Кто такие Дойчер и Стилсон? Дойчер — с такой неприятной, с немецким привкусом, фамилией — характеризуется (в прежней реальности, «до бабочки») буквально несколькими словами: «Нам повезло. Если бы выбрали Дойчера, не миновать нам жесточайшей диктатуры. Этот тип против всего на свете — против мира, против веры, против человечности, против разума». Стилсон показан намного более подробно — он прорывается к власти (под видом простого парня из народа) от самых низов, начинал как разъездной торговец Библиями (!) и (когда никто не видит) жестокий убийца невинных собачек. В общем, оба — что Дойчер, что Стилсон — маньяки. Именно поэтому они олицетворяют один из самых глубинных страхов американской души — страх перед иррациональностью власти.

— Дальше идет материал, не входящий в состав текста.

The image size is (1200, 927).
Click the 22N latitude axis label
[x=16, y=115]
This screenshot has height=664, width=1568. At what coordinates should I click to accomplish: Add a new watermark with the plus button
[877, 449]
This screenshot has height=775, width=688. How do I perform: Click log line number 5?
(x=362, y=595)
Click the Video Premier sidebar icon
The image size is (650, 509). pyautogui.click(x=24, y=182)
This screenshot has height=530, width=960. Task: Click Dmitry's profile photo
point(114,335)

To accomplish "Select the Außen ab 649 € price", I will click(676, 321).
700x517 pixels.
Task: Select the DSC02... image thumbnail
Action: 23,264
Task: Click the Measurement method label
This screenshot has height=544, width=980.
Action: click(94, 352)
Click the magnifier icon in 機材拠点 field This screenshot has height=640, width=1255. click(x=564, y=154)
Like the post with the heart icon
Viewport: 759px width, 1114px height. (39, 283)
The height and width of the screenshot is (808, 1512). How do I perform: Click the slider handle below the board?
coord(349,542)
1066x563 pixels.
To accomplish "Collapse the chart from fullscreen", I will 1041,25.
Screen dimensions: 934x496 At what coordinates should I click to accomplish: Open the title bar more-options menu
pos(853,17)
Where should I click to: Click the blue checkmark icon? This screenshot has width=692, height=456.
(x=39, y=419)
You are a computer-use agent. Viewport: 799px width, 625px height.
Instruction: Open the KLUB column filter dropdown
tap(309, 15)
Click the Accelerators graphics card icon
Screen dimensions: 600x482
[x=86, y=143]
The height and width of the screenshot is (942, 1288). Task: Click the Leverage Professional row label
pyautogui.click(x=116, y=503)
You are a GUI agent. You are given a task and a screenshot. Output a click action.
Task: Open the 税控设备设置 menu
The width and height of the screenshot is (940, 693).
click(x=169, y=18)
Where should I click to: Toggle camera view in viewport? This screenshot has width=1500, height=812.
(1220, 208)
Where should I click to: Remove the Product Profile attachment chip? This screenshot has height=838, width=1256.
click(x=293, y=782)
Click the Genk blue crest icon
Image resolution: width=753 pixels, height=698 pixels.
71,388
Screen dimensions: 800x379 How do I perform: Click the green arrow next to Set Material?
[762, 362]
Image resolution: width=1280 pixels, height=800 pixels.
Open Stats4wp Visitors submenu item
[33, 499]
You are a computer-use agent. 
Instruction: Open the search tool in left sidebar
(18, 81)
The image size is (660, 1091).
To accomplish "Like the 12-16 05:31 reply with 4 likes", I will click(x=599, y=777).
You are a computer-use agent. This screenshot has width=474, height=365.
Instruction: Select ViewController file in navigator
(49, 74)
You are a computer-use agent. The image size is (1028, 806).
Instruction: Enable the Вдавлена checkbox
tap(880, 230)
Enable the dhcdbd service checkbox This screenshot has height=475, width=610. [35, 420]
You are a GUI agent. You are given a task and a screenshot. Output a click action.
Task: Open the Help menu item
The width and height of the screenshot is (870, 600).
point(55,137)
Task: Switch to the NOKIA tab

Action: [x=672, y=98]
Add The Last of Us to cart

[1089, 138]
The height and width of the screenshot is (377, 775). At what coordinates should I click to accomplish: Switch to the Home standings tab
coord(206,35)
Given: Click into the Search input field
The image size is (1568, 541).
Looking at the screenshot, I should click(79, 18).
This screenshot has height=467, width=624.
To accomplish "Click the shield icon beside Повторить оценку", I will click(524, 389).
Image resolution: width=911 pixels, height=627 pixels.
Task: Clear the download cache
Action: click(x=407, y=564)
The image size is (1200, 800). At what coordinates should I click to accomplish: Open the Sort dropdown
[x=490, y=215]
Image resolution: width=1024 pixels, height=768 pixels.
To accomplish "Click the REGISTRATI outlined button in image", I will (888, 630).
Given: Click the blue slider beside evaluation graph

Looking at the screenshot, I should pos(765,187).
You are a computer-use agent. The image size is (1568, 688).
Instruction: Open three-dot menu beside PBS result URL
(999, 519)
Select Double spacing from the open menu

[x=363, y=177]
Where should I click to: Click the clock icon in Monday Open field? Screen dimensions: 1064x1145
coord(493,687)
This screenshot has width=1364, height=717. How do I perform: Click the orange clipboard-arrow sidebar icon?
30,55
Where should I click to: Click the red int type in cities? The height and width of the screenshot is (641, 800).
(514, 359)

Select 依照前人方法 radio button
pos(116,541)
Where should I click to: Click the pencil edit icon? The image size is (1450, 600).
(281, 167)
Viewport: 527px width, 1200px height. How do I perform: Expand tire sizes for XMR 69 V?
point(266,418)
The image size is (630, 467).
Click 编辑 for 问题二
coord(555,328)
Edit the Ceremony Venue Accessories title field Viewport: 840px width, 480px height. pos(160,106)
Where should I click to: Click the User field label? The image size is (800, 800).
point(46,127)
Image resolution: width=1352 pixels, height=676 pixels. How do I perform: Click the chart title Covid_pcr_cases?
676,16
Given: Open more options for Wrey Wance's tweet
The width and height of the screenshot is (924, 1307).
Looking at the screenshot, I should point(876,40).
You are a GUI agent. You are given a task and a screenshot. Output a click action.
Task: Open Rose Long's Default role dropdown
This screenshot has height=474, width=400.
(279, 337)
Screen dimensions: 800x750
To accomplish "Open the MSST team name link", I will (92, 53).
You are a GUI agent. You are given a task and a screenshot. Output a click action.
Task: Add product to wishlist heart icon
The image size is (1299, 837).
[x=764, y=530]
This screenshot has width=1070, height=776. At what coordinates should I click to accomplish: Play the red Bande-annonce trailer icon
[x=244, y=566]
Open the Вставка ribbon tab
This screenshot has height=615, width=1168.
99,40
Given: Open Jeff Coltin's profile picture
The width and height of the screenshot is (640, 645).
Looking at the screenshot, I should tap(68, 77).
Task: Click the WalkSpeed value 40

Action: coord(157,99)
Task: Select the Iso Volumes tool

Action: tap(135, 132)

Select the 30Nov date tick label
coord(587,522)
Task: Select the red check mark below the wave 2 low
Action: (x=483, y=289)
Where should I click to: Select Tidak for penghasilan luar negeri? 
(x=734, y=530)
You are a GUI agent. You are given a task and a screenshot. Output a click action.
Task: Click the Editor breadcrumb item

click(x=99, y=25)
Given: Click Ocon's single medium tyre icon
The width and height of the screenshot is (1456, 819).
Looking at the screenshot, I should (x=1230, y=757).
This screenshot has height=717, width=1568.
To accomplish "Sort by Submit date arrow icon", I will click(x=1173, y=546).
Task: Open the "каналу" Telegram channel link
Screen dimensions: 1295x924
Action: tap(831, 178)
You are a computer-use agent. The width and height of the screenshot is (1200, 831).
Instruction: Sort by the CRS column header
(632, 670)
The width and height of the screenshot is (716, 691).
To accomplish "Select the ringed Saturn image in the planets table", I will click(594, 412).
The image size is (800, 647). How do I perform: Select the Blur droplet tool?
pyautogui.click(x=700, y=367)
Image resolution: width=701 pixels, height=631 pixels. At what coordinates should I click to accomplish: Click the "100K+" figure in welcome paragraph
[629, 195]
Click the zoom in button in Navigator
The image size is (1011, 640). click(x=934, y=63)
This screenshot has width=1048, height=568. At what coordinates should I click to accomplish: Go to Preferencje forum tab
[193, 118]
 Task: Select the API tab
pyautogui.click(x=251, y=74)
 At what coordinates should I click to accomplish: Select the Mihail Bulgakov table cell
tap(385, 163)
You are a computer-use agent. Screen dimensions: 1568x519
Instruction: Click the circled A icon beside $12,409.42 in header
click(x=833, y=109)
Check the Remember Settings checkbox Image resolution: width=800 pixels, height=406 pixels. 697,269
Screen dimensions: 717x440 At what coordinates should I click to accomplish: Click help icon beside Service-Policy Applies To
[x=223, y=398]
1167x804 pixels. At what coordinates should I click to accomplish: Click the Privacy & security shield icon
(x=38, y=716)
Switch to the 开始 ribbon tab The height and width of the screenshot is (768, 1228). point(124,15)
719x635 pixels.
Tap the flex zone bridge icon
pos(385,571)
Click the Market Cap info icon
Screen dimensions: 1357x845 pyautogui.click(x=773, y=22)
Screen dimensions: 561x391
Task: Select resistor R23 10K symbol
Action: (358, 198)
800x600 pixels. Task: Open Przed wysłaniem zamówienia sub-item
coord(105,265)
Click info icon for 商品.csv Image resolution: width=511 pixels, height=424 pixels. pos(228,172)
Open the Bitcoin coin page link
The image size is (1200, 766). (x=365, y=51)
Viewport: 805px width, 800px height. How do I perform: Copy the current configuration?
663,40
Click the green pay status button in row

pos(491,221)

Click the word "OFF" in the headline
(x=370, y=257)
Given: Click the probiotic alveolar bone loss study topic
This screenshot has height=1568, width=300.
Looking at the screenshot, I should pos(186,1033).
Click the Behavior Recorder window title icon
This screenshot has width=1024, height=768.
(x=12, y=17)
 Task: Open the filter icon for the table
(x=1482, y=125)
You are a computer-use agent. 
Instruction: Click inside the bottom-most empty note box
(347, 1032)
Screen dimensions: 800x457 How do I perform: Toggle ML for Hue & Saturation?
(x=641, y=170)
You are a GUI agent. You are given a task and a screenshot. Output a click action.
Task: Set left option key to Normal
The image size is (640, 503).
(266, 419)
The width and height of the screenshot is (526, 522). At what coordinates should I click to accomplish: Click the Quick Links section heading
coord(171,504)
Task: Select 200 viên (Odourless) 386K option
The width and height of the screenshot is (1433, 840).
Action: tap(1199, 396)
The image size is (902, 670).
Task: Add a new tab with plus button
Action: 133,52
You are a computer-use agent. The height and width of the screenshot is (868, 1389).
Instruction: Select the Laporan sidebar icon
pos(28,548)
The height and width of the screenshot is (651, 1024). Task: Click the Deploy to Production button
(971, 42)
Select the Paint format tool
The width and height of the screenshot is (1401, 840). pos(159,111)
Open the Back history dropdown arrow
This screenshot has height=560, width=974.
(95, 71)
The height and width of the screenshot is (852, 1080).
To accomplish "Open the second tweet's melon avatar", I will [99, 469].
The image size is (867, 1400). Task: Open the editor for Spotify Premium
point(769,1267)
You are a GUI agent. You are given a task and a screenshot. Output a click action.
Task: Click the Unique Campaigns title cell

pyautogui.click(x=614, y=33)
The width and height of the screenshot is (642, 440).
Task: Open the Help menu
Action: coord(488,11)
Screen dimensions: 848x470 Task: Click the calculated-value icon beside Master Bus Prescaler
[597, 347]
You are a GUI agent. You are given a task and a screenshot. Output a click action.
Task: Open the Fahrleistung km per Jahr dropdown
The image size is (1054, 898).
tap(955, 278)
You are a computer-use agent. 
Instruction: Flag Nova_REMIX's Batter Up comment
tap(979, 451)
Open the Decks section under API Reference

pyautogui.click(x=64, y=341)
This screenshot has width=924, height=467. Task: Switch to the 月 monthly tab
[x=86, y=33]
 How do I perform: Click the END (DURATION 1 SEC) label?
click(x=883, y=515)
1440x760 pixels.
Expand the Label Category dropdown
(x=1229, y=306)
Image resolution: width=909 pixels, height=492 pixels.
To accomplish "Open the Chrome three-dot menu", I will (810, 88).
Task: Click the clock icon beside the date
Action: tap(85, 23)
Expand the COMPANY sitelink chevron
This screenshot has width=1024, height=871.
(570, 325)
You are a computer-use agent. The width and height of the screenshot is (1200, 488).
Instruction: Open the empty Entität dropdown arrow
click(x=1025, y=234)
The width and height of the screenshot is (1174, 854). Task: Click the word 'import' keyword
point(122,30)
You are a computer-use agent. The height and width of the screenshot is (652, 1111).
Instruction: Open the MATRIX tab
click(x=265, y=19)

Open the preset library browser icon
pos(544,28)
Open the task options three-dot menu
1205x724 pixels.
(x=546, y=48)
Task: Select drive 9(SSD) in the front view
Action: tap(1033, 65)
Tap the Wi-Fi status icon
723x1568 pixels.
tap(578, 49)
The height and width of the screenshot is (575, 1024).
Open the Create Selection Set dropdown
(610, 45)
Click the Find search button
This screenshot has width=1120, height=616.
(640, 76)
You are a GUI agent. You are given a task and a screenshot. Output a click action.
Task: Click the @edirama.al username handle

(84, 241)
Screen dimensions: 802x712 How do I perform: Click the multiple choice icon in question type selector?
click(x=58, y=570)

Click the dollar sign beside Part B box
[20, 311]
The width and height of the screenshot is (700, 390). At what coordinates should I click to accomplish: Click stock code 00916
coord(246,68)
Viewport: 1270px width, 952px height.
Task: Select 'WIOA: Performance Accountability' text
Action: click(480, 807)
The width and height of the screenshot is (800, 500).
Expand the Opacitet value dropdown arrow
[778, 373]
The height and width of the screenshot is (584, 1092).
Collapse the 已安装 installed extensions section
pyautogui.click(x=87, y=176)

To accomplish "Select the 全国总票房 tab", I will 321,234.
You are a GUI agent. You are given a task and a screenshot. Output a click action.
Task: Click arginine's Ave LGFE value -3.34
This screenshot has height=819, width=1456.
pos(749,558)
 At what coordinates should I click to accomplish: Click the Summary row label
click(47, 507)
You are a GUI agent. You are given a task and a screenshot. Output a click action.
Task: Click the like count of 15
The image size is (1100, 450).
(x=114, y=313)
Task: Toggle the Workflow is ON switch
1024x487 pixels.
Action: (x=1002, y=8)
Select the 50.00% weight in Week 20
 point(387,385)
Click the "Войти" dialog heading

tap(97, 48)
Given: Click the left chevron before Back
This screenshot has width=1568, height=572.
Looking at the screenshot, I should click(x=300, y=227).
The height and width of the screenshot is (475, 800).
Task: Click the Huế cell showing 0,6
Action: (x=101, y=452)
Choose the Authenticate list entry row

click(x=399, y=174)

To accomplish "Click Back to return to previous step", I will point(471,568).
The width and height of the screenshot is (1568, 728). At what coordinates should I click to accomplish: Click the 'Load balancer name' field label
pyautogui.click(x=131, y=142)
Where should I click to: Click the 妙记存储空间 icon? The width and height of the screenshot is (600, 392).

Американская «гражданская религия», основы которой были заложены Франклином, выстроены отцами Конституции и доведены до канона Линкольном, — это прежде всего обожествление рационального. Это — раз и навсегда победившие «хорошие парни», различающие «хорошо» и «плохо» и способные защитить первое от второго силою закона и ураганным огнём из легально приобретённого огнестрельного оружия. Это — культ Конституции и гражданских институтов, доказавших за двести с лишним лет (ох, как это долго!) Великой Американской Истории свою способность к коррекции всего грешного, субъективного и иррационального, что, к сожалению, свойственно человеческой природе.

Кстати, «Стилсонов» и «Дойчеров» в американском дискурсе намного меньше, чем совсем других персонификаций «единоличной исполнительной власти» — реальных «хороших президентов» от Вашингтона с Джефферсоном до Рузвельта с Кеннеди и вымышленных героев масскульта — президентов из «Семи дней в мае», «Air Force One», «Дня независимости», «Штурма Белого Дома», сериала Тома Клэнси и др. Везде — в зависимости от уровня серьёзности материала с большей или меньшей убедительностью — мы встречаем один и тот же устойчивый миф: миф о сверхнадёжной и всегда способной защитить себя и «нас, народ Соединённых Штатов» демократической системе, которая преодолевает любые искушения и угрозы, будь то индивидуальные слабости отдельных лиц, будь то нашествие инопланетян.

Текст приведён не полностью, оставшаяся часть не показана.